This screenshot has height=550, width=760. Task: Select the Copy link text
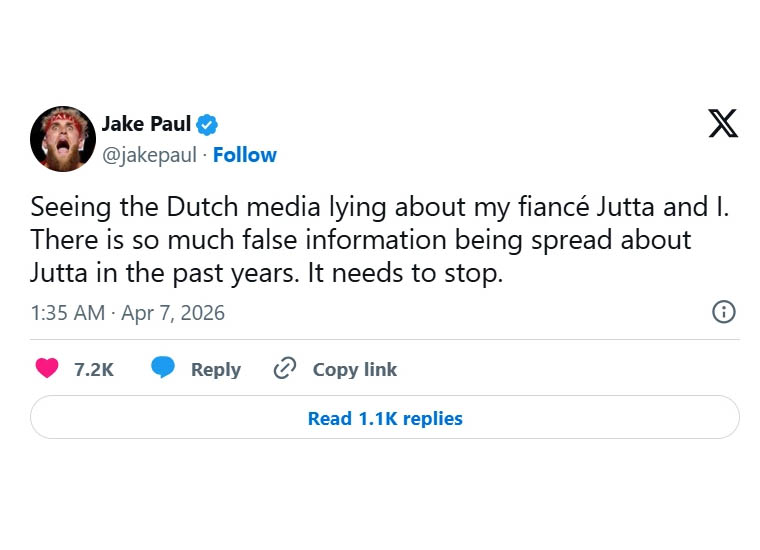355,370
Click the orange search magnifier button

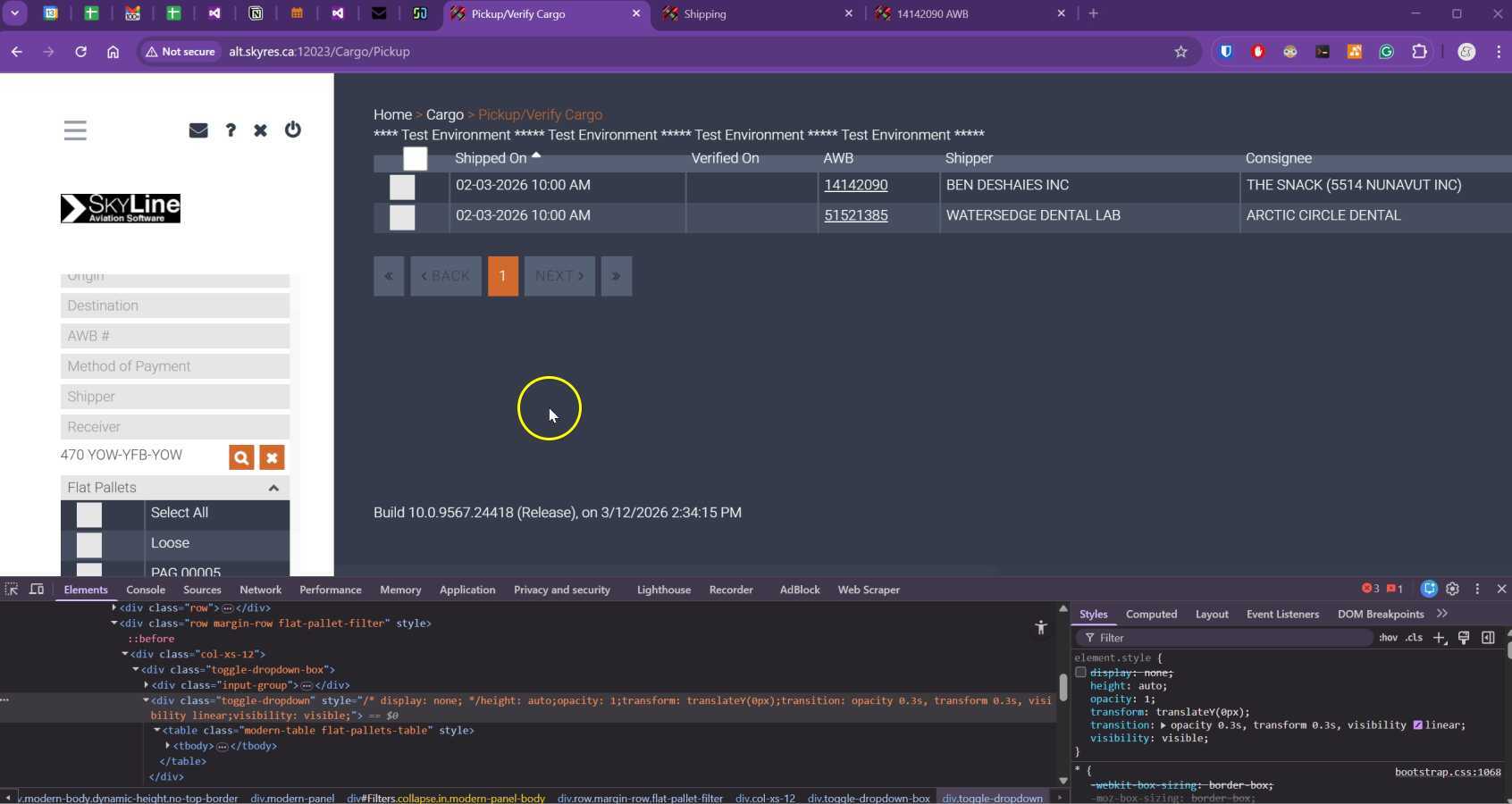tap(241, 457)
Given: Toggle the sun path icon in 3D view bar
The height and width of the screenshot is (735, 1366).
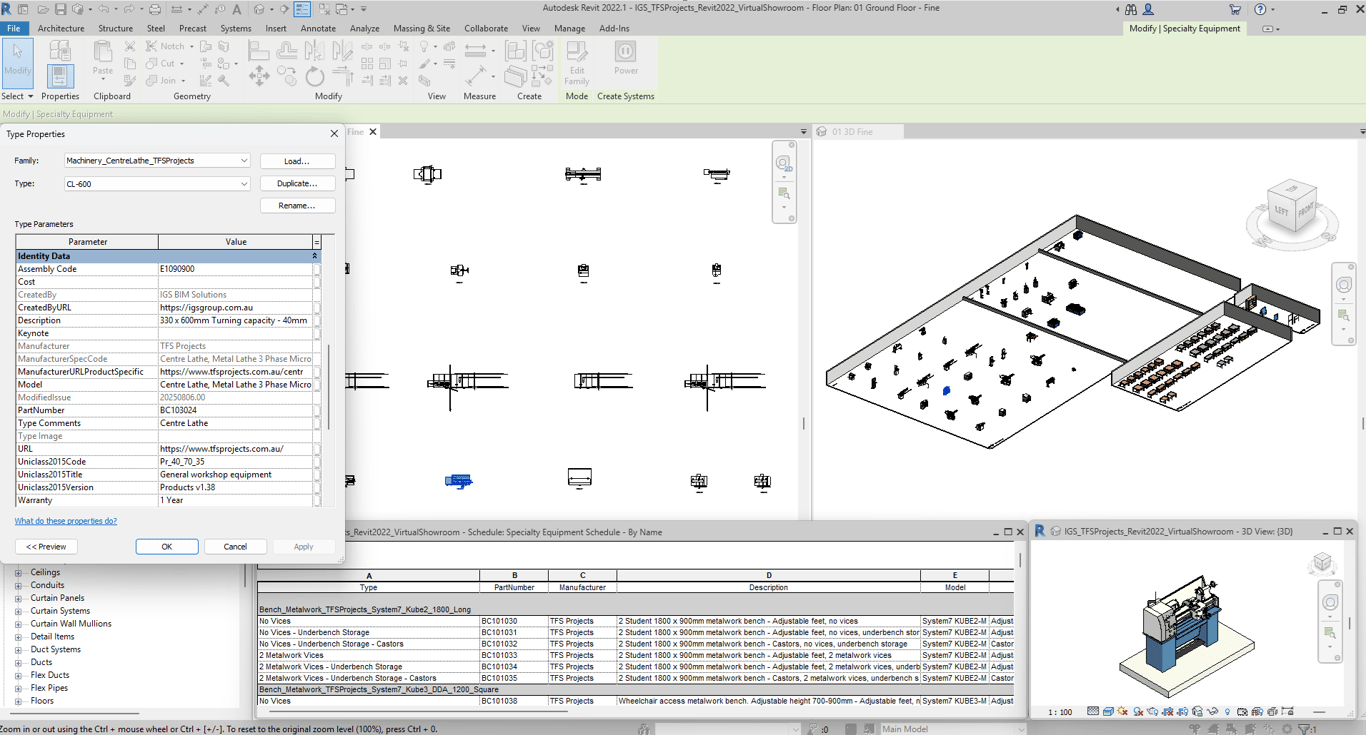Looking at the screenshot, I should click(x=1123, y=712).
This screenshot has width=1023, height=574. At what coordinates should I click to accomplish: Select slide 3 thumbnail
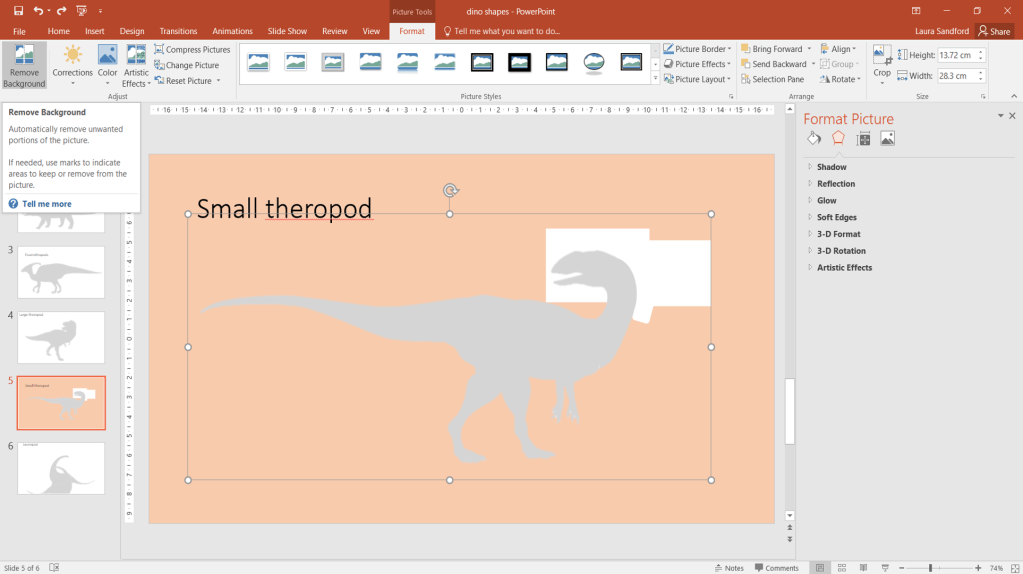pos(61,272)
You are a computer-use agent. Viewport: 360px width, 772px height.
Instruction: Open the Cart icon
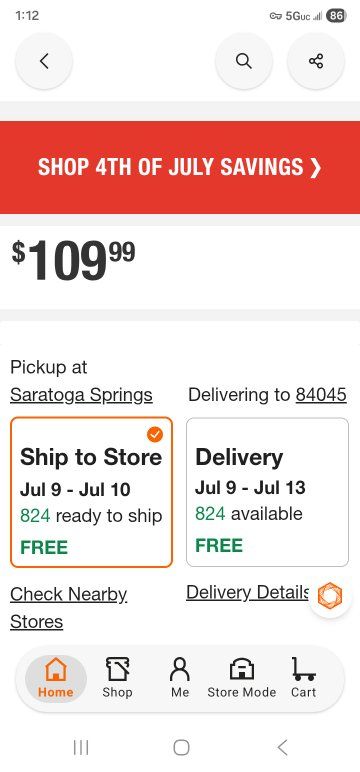pyautogui.click(x=303, y=678)
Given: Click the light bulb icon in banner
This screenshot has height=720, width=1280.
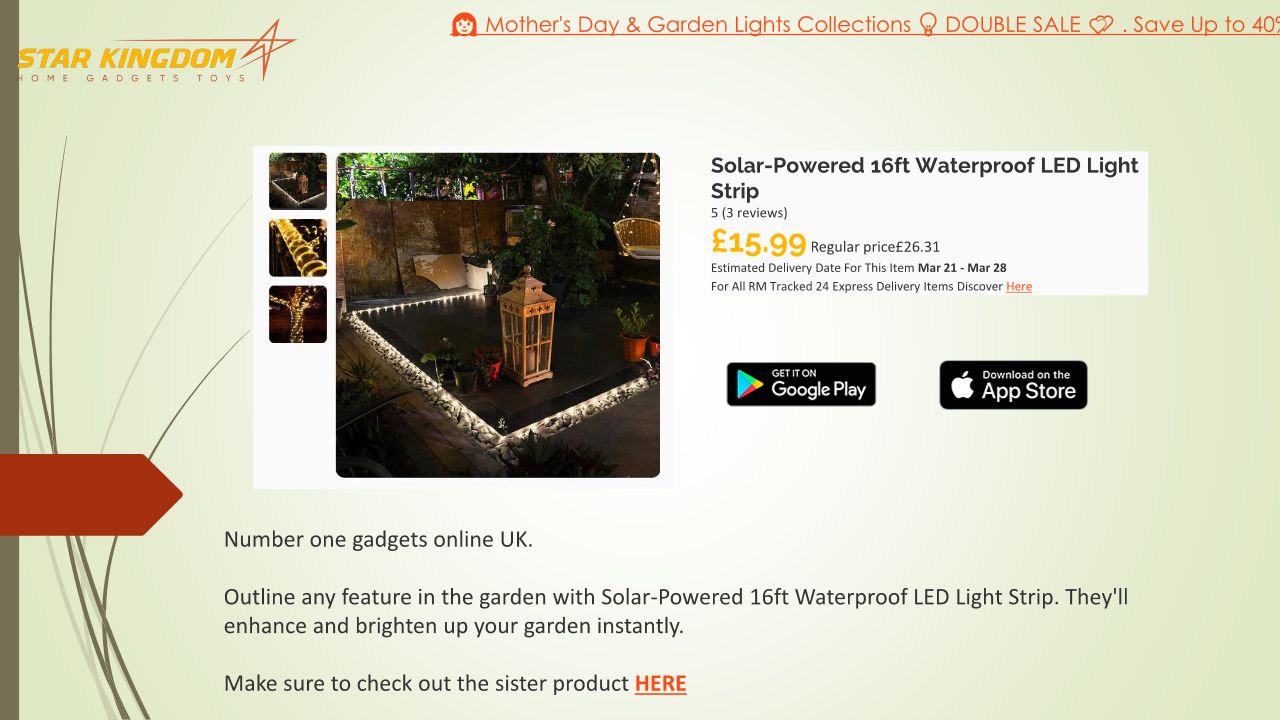Looking at the screenshot, I should [x=927, y=25].
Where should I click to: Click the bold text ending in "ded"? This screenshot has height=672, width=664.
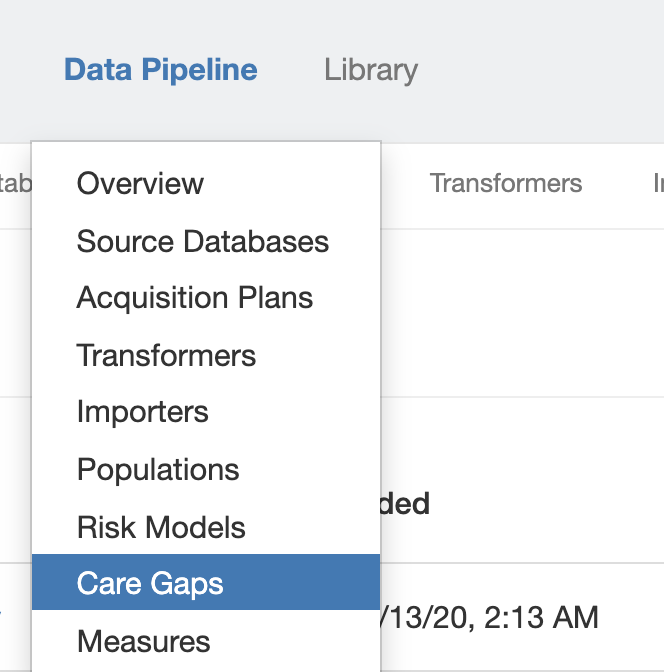406,503
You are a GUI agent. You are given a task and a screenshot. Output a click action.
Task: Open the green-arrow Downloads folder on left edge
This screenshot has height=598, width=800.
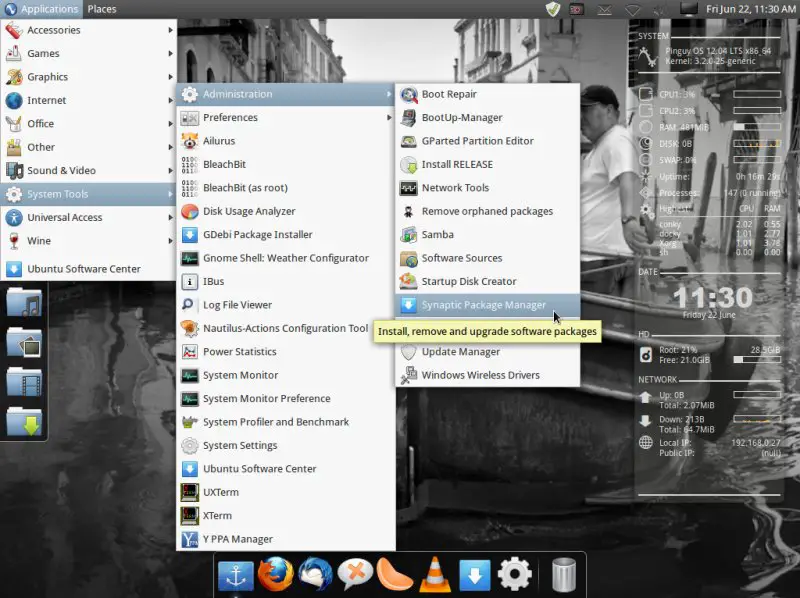(x=23, y=420)
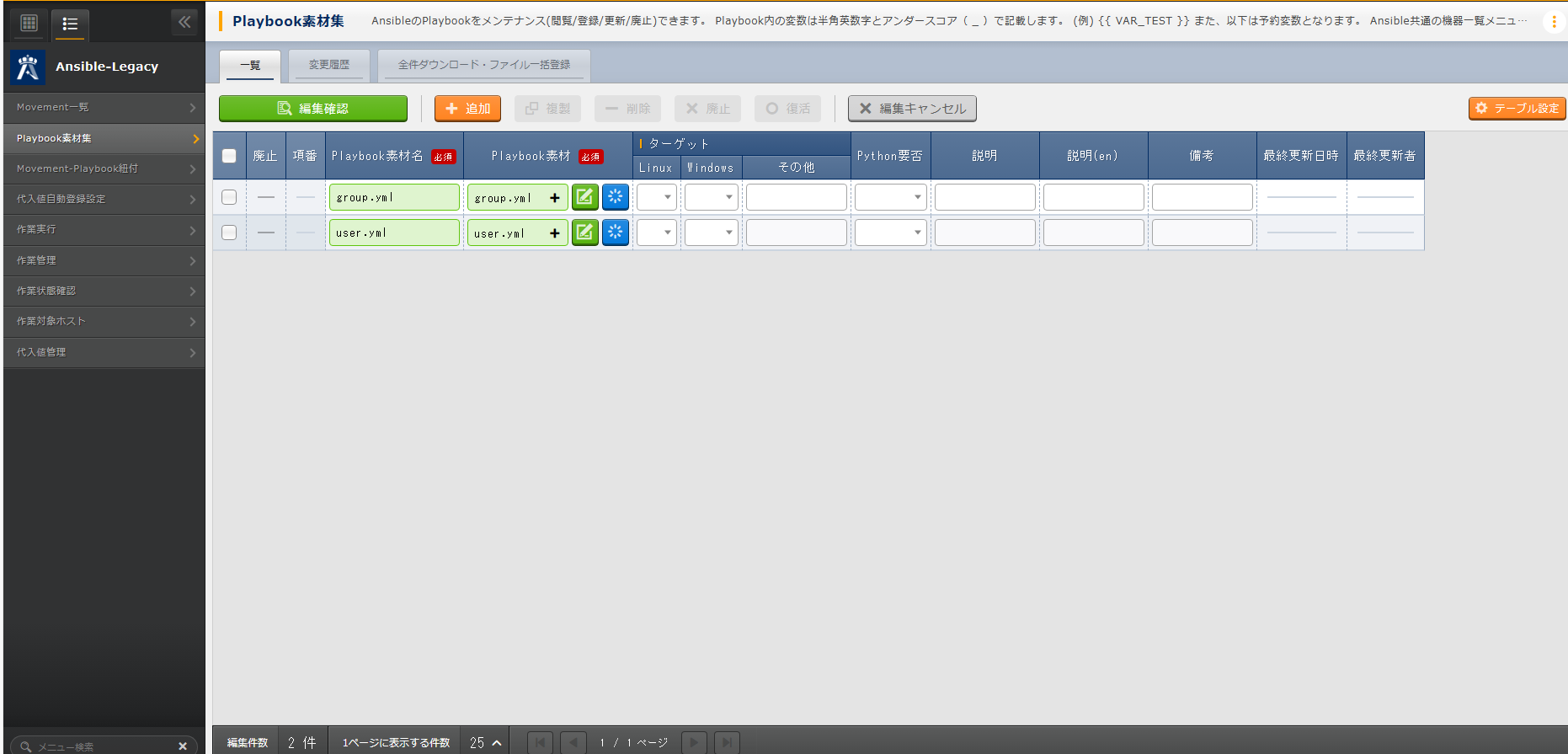Tick the checkbox for user.yml row

(229, 233)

● ● ●

Repeat the full listing above without altering a word, and skip the pictures.

> **Reply**:
This screenshot has height=550, width=760. Task: Select the Copy link text
355,370
Click the orange search magnifier button

tap(241, 457)
Given: Toggle the sun path icon in 3D view bar
The height and width of the screenshot is (735, 1366).
Looking at the screenshot, I should click(x=1123, y=712).
This screenshot has width=1023, height=574. At what coordinates should I click to accomplish: Select slide 3 thumbnail
pos(61,272)
You are a computer-use agent. Viewport: 360px width, 772px height.
Instruction: Open the Cart icon
pyautogui.click(x=303, y=678)
Given: Click the light bulb icon in banner
This screenshot has height=720, width=1280.
Looking at the screenshot, I should [x=927, y=25].
Where should I click to: Click the bold text ending in "ded"? This screenshot has height=672, width=664.
406,503
You are a GUI agent. You are given a task and a screenshot. Output a click action.
Task: Open the green-arrow Downloads folder on left edge
This screenshot has height=598, width=800.
(x=23, y=420)
Tick the checkbox for user.yml row

(229, 233)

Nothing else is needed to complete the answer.